Please rewrite every line of the listing below as a Markdown table with the columns "No." and "Text", numbering the rows and skipping blank lines. Leave the pictures out of the answer.

Listing for locating text and elements:
※ ※ ※
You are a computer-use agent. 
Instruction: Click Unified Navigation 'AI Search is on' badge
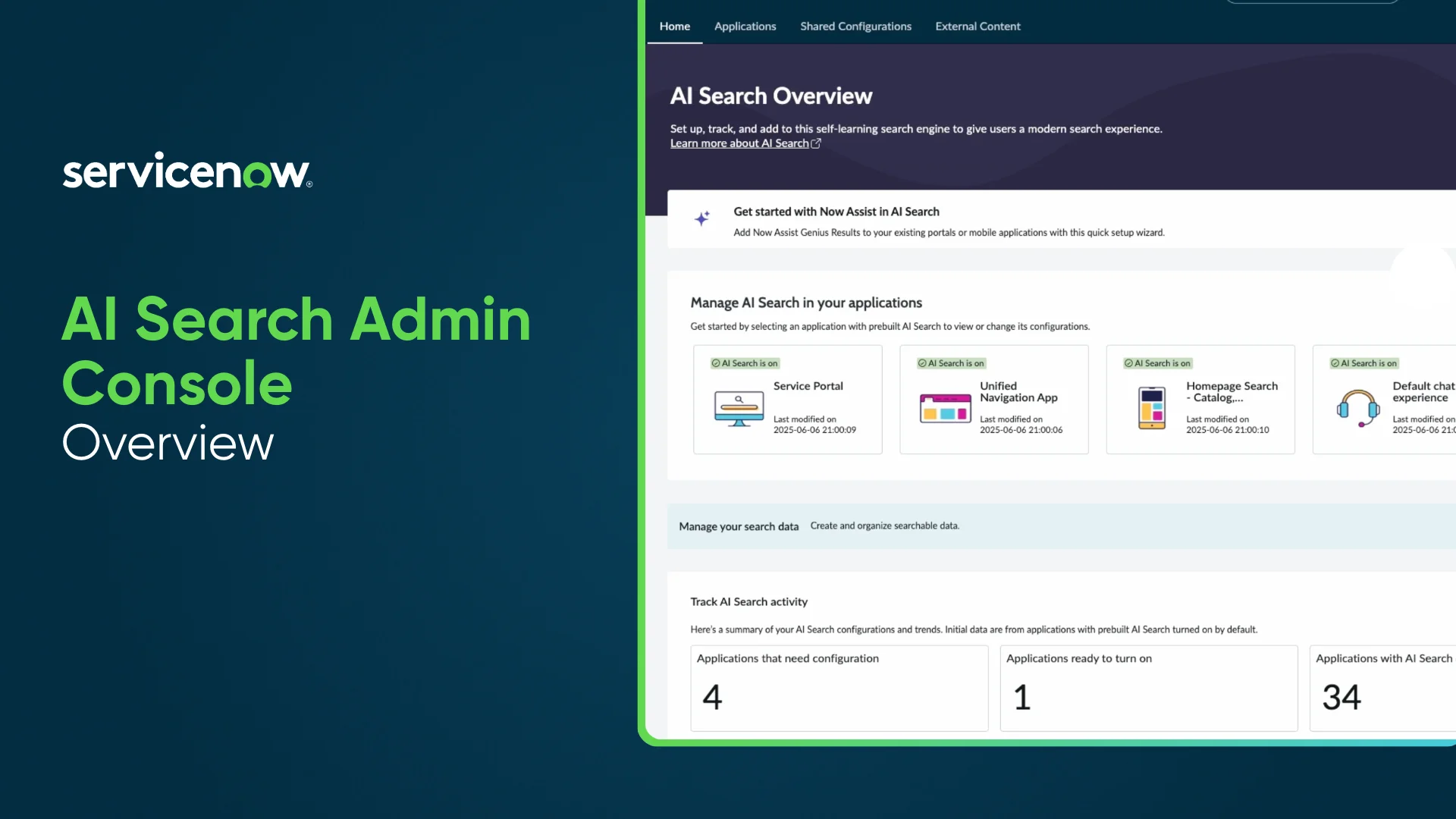pyautogui.click(x=951, y=363)
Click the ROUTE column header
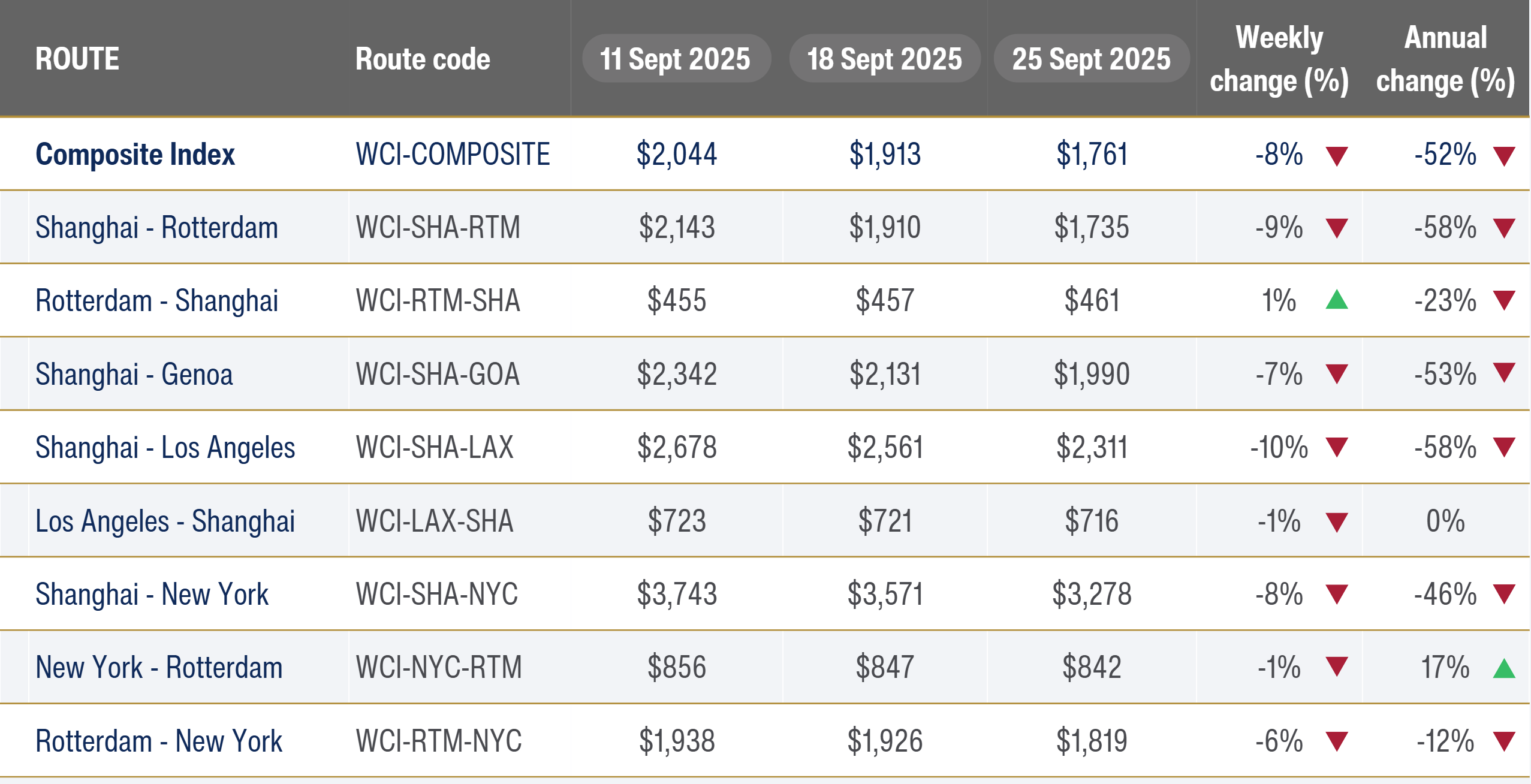This screenshot has height=784, width=1531. point(77,59)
※ ※ ※
**ANSWER FOR THIS EXERCISE:**
| No. | Text |
|---|---|
| 1 | You are a computer-use agent.  |
| 2 | Instruction: Click Unified Navigation 'AI Search is on' badge |
| 3 | pyautogui.click(x=951, y=363) |
| 4 | Click the ROUTE column header |
| 5 | This screenshot has height=784, width=1531. point(77,59) |